Updates, 1/8: "Many have called 'Silent Light' an extended homage to Carl Dreyer's 1955 transcendentalist classic 'Ordet,' but the differences are telling," writes Scott Tobias at the AV Club. "Both films are set in isolation among the religiously devout, and both close with a moment of divine grace that unmistakably connects the two movies. But where Dreyer's world is narrow, suffocating, and punishingly austere - not that there's anything wrong with that - Reygadas often proves himself a sensualist with more in common with Terrence Malick than Dreyer."

"The style that predominates in current high-art festival films - films that rarely get much exposure in US movie houses - is minimalist." Mary Corliss for Time: "Springing from the works of great directors like Carl-Theodor Dreyer and Robert Bresson, it follows certain rules, as restrictive as Mennonite edicts.

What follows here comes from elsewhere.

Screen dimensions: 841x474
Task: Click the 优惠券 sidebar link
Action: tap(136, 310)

Pare movie technique down to its essentials; show characters behaving, however mutely, rather than acting; make viewers work for their epiphanies. This style has been responsible for many small, lugubrious films and - from directors who know how to make more of less - a few masterpieces. Silent Light is one of them."

"I don't know how in the world Reygadas recruited Mennonites from the Mexican state of Chihuahua - where about 50,000 Plautdietsch-speakers still hang on - to act in his film," writes Salon's Andrew O'Hehir. "Regardless, the results are astonishing.... There's a scene when Johan and his children go for a swim, clad in Mennonite long underwear, in their homemade outdoor pool that's among the most gorgeous things I've ever seen in a motion picture. It isn't fiction but also isn't exactly documentary, and it has a passion and mystery and immanent vitality that, for my money, outstrips the film's somewhat forced conclusion."

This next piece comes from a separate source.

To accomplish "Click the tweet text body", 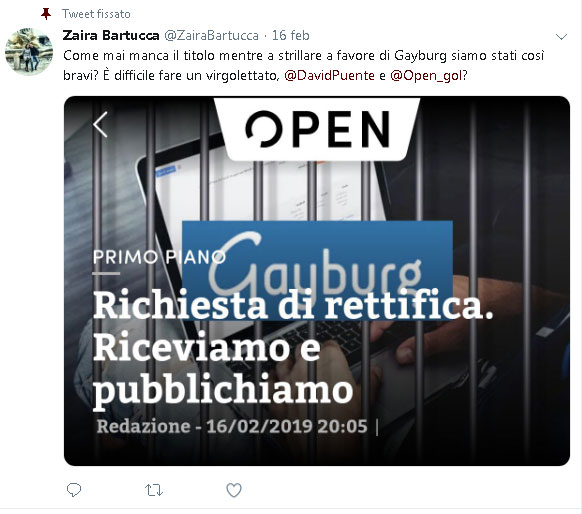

"A healthy degree of skepticism is automatically called for whenever words like 'elegiac' or 'magisterial' crop up, and 'Silent Light' is nothing if not determinedly and successfully magisterial," writes Vadim Rizov in the Auteurs' Notebook; "when I talked to Dan Sallitt about it, he noted it felt like being in a cathedral, which is dead-on. This would seem to be form matching content: 'Silent Light' is a tale of devout Mennonites, and two miracles - one minor, one major - occur. Based on Reygadas's other films, 'Japón' and 'Battle in Heaven,' though, 'Silent Light's nods towards religion seem like a function of its story, rather than any sign of devout respect (or real interest in same) on Reygadas's part. Hence why I'm unconvinced."

For James van Maanen, "the entire movie seems a bit like a play-on-something-or-other because, when this viewer, at least, encounters a Reygadas movie, there is always a missing link: The whole refuses to coalesce."

Julián Hernández is "Mexico's finest filmmaker with the greatest human touch," argues Armond White in the New York Press, "which may be why his masterpieces 'Broken Sky' and 'A Thousand Clouds of Peace' have gone uncelebrated. Humanism is critically unpopular among art snobs. Art snobs prefer the noncommittal mystification that Reygadas applies to the sex lives of his benighted characters."